親世代へ:親御さん自身も子育ての中で良い経験・苦労した経験の両方をお持ちでしょう。それらを踏まえて「ここはこうした方がいい」、「自分たちは失敗したので、こうしない方がいい」といった形で、次の世代にアドバイスをして示唆を伝えていくことは、とても意味のあることだと感じています。
最後に
政府としても少子化対策を進めてはいますが、それでも出生率は下がり続けています。状況がすぐに好転するとは期待できません。だからこそ、「意識の変化」が鍵になると考えています。男女がともに家庭を大切にし、協力して子どもを育てていく。そのような家庭生活の価値を改めて見つめ直すことが重要です。

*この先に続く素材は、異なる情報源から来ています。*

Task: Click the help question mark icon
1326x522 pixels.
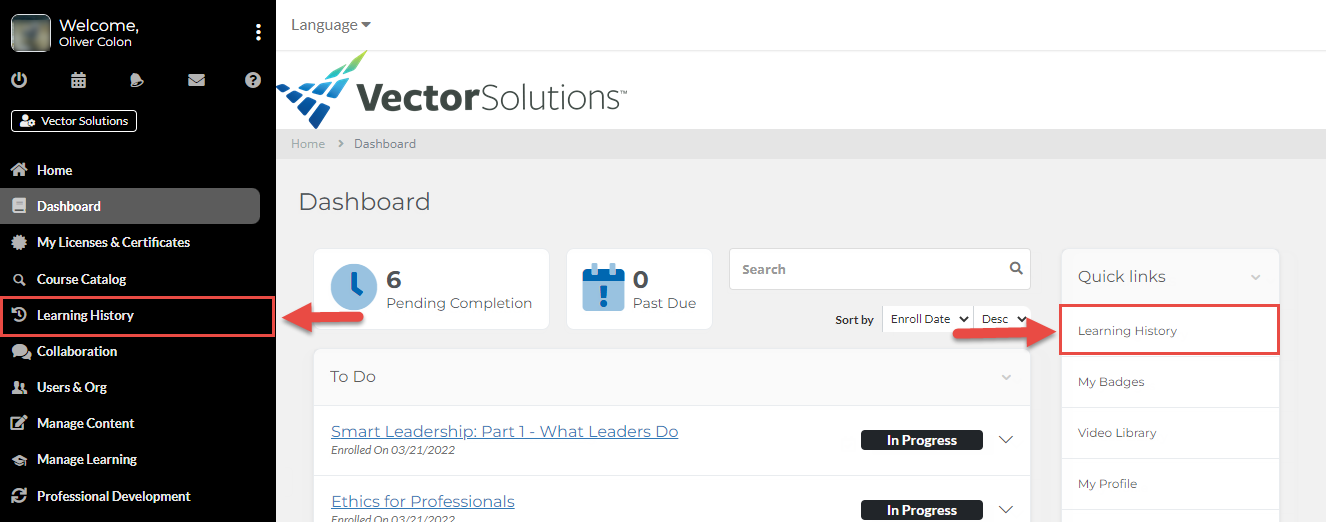Action: [x=253, y=80]
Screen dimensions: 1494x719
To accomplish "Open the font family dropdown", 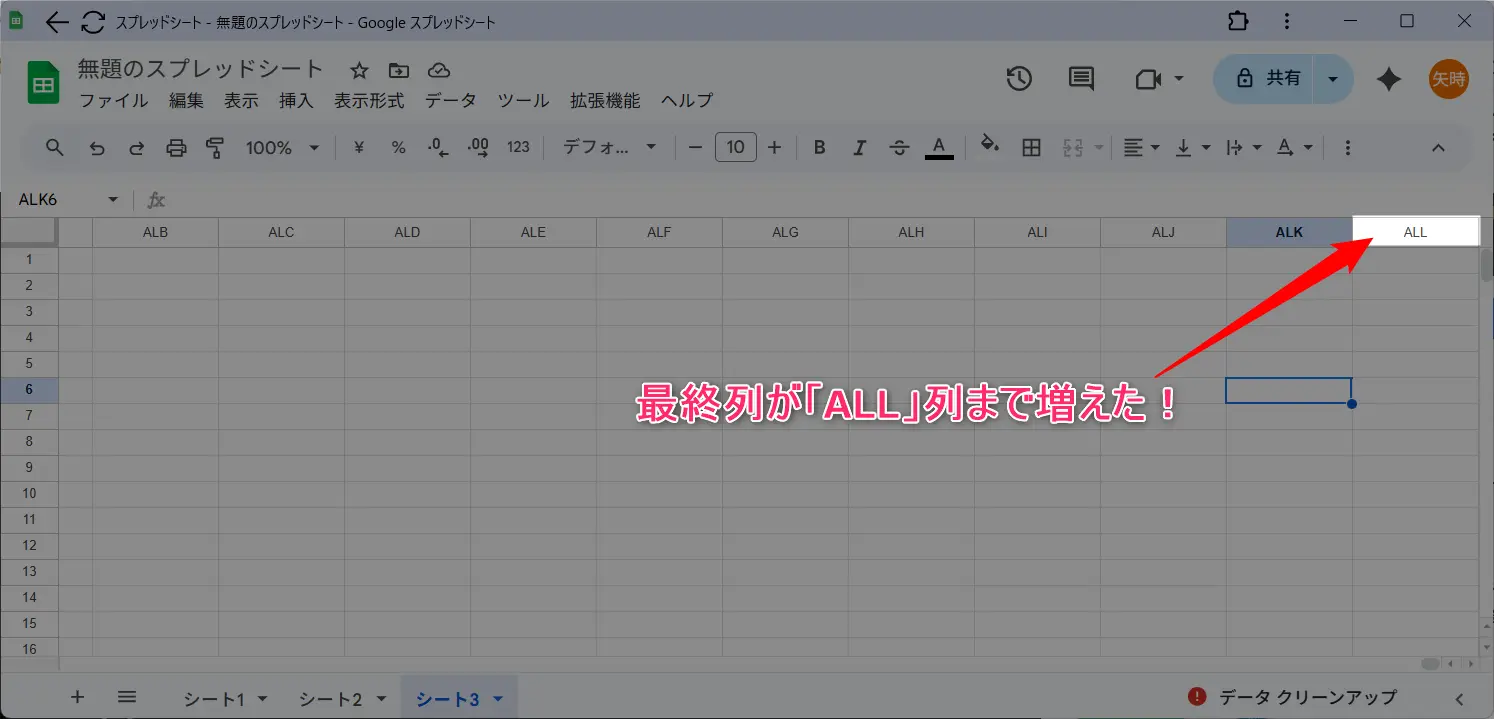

日本では、周囲の親族や地域が協力しながら子どもを育てる文化も根付いており、すべてが遅れているわけではありません。ただし、男女の役割意識や働き方の面では、まだ改善の余地があります。男性にとっても女性にとっても、結婚・出産・子育てが自然な選択肢として受け止められる社会環境をどう整えていくか。これは、これからも模索を続けていくべき大きな課題だと考えています。
妊娠・出産は義務ではなく、人生の中の選択肢のひとつです。知ることは、選択肢を守り、大切にすることにつながります。FCHは、これからも皆さまが自分らしい選択をできる社会を目指し、情報をお届けしてまいります。